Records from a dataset
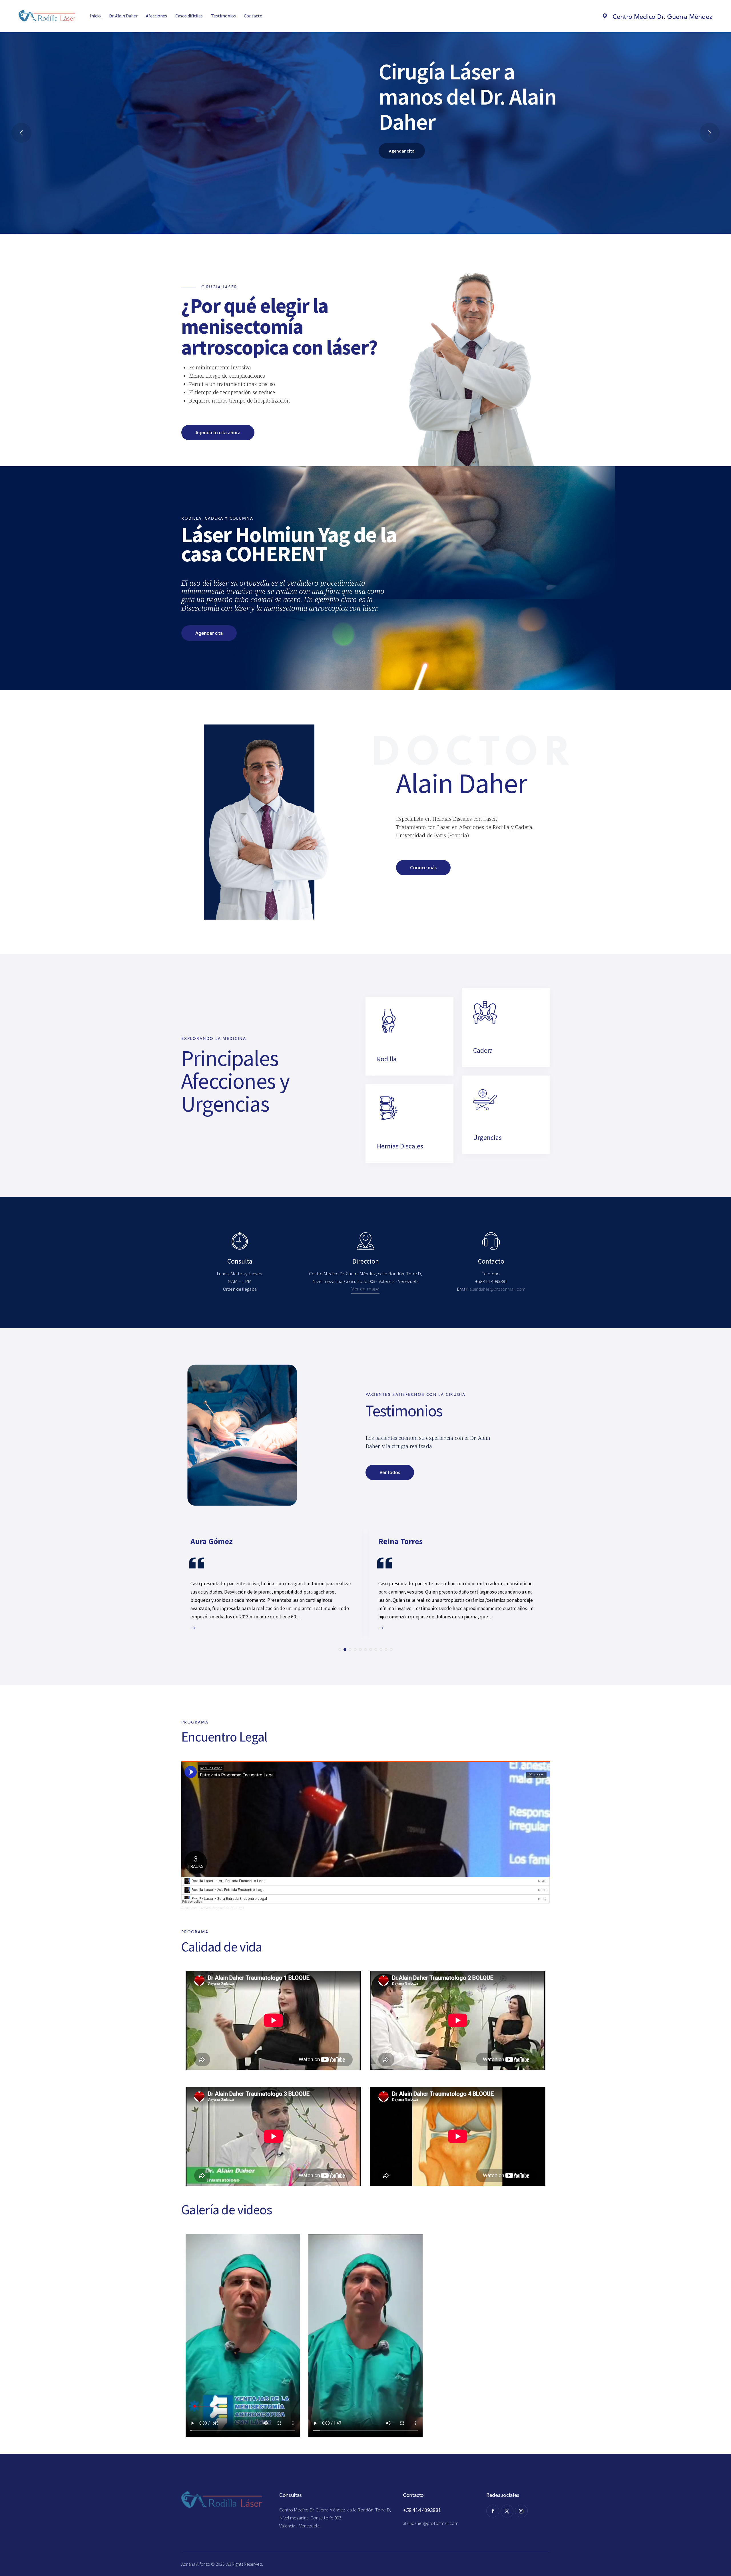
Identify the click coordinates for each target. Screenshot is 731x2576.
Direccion (365, 1261)
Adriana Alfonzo (196, 2564)
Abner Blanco (401, 1541)
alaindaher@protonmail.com (430, 2523)
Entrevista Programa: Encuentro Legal (222, 1908)
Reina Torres (212, 1541)
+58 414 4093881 (422, 2509)
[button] (339, 1649)
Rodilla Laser (189, 1908)
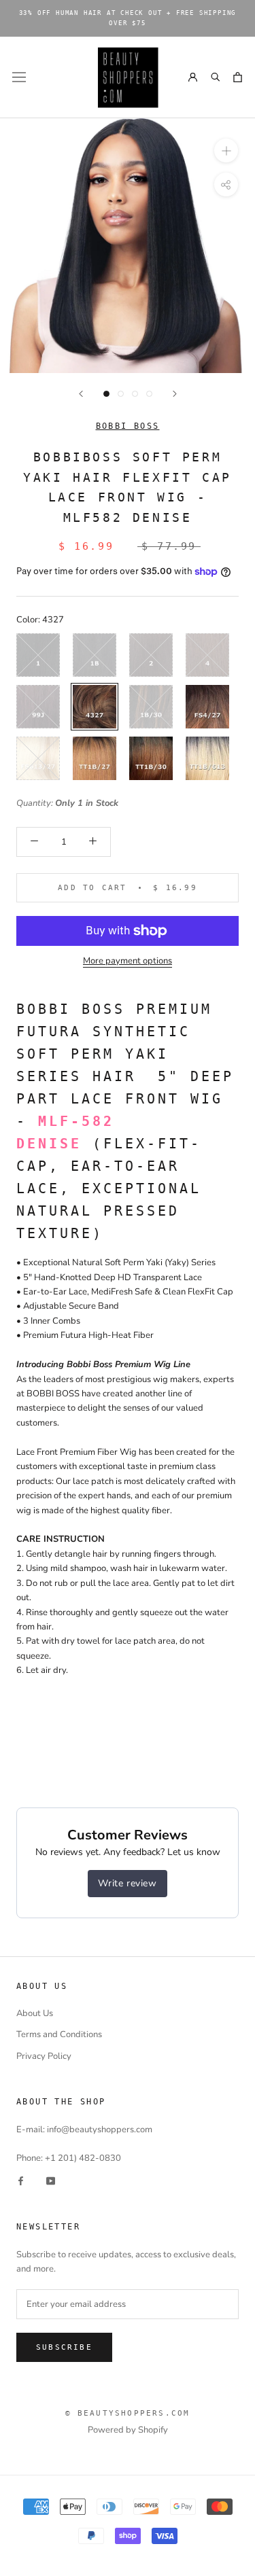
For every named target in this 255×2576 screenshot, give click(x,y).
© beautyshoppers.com (127, 2413)
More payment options (127, 961)
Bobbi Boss (128, 426)
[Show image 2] (121, 394)
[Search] (214, 77)
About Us (34, 2013)
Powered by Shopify (128, 2430)
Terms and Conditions (59, 2034)
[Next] (175, 394)
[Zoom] (226, 150)
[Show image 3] (135, 394)
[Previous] (81, 394)
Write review (127, 1883)
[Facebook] (20, 2181)
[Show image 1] (106, 394)
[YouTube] (50, 2181)
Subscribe (64, 2347)
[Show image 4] (149, 394)
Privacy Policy (43, 2056)
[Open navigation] (19, 77)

# Task objective:
A word-for-word copy of the records is needed, with no pictures carried over.

# Your solution:
Identify the click coordinates for each target. Screenshot is 731x2576.
Direccion (365, 1261)
Adriana Alfonzo (196, 2564)
Abner Blanco (401, 1541)
alaindaher@protonmail.com (430, 2523)
Entrevista Programa: Encuentro Legal (222, 1908)
Reina Torres (212, 1541)
+58 414 4093881 (422, 2509)
[button] (339, 1649)
Rodilla Laser (189, 1908)
For every named target in this 255×2576 screenshot, give click(x,y).
© beautyshoppers.com (127, 2413)
More payment options (127, 961)
Bobbi Boss (128, 426)
[Show image 2] (121, 394)
[Search] (214, 77)
About Us (34, 2013)
Powered by Shopify (128, 2430)
Terms and Conditions (59, 2034)
[Next] (175, 394)
[Zoom] (226, 150)
[Show image 3] (135, 394)
[Previous] (81, 394)
Write review (127, 1883)
[Facebook] (20, 2181)
[Show image 1] (106, 394)
[YouTube] (50, 2181)
Subscribe (64, 2347)
[Show image 4] (149, 394)
Privacy Policy (43, 2056)
[Open navigation] (19, 77)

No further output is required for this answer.